Nos documentos que pesquisou, Betina Anton descobriu que “um dos amigos de Mengele quis ajudar outro nazista, Franz Stangl, comandante dos campos de extermínio de Treblinka e Sobibór, e que também estava escondido no Brasil. Mengele não deixou porque ficou com medo de que isso pudesse aumentar sua própria exposição. Mengele recebeu muito apoio de europeus em São Paulo, porém, não estava disposto a fazer o mesmo por outros nazistas”.

Betina Anton pontua que “foi muito sofrido ler e ouvir o relato das vítimas de Mengele. Algumas cenas não me saem da cabeça, como quando ele decidiu enfaixar o peito de uma mãe para descobrir quanto tempo um bebê conseguiria sobreviver sem leite”.

Folha de S. Paulo revelou história em 2004

As repórteres Andréa Michael e Ana Flor, na matéria “Os arquivos secretos do Anjo da Morte”, de 21 de novembro de 2004, examinaram os arquivos da Polícia Federal e revelaram que o assassino de Auschwitz “jamais se arrependeu de seus crimes”.

Trecho da reportagem

“Um conjunto de 85 documentos em alemão e um texto manuscrito em português, esquecidos na Superintendência da Polícia Federal em São Paulo, revela momentos da vida do médico alemão nazista Josef Mengele, um dos criminosos de guerra mais procurados da história, que morreu afogado em Bertioga, litoral de São Paulo, em 1979.

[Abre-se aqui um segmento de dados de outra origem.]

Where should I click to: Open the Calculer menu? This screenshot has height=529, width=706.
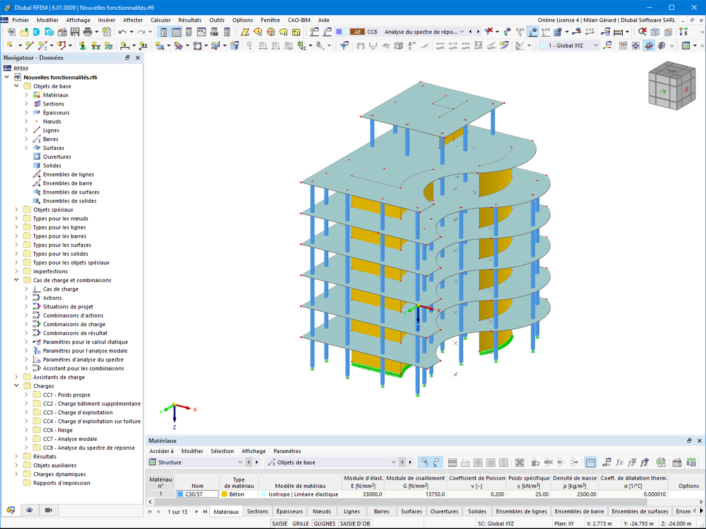click(160, 20)

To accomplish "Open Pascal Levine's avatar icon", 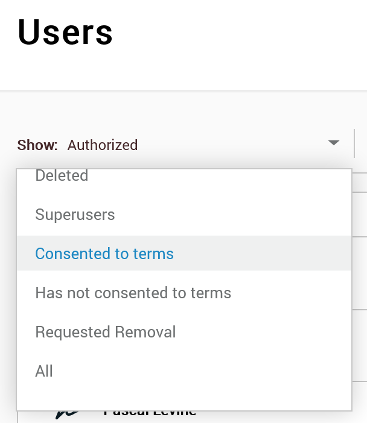I will pyautogui.click(x=68, y=415).
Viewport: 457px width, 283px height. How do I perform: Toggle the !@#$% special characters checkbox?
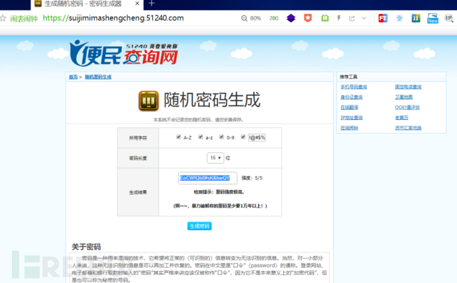(244, 137)
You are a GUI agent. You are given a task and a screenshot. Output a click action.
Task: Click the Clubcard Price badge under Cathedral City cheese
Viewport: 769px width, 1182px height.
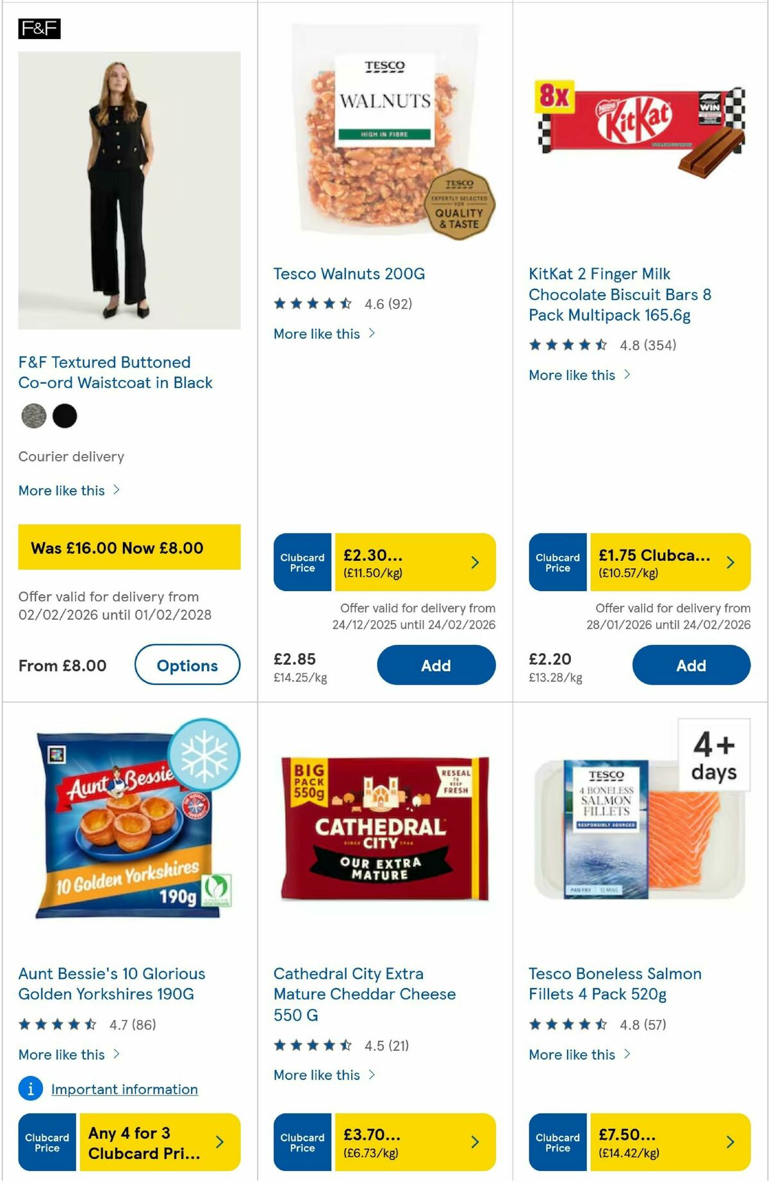pyautogui.click(x=302, y=1141)
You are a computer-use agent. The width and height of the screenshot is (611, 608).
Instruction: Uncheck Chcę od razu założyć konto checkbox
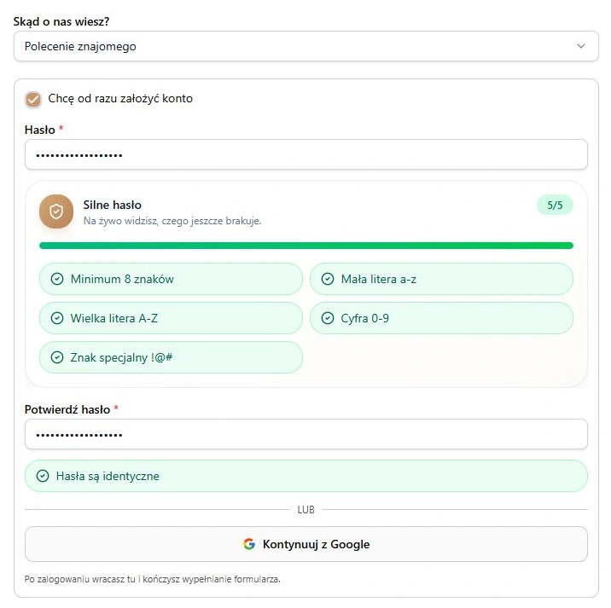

“Nas cartas, fragmentos de anotações de um diário e diversos escritos, aos quais a ‘Folha’ teve acesso na íntegra e com exclusividade, em nenhum momento Mengele expressa arrependimento pelas mortes de pelo menos 400.000 judeus que lhe são imputadas. [Numa carta ao filho, Rolf, escreveu: “Não me sinto minimamente compelido a me justificar ou me desculpar”.]

“Em janeiro de 1976, Mengele registra em seu diário (um conjunto de 13 folhas de papel pautado, com manuscritos em caneta azul e preta) que está lendo as memórias de Albert Speer (1905-1981), o arquiteto de Adolf Hitler. Ao relatar que Speer mostrou-se arrependido e reconheceu erros, Mengele afirma: ‘[Ele] se diminui, mostra arrependimento, o que é lamentável’.”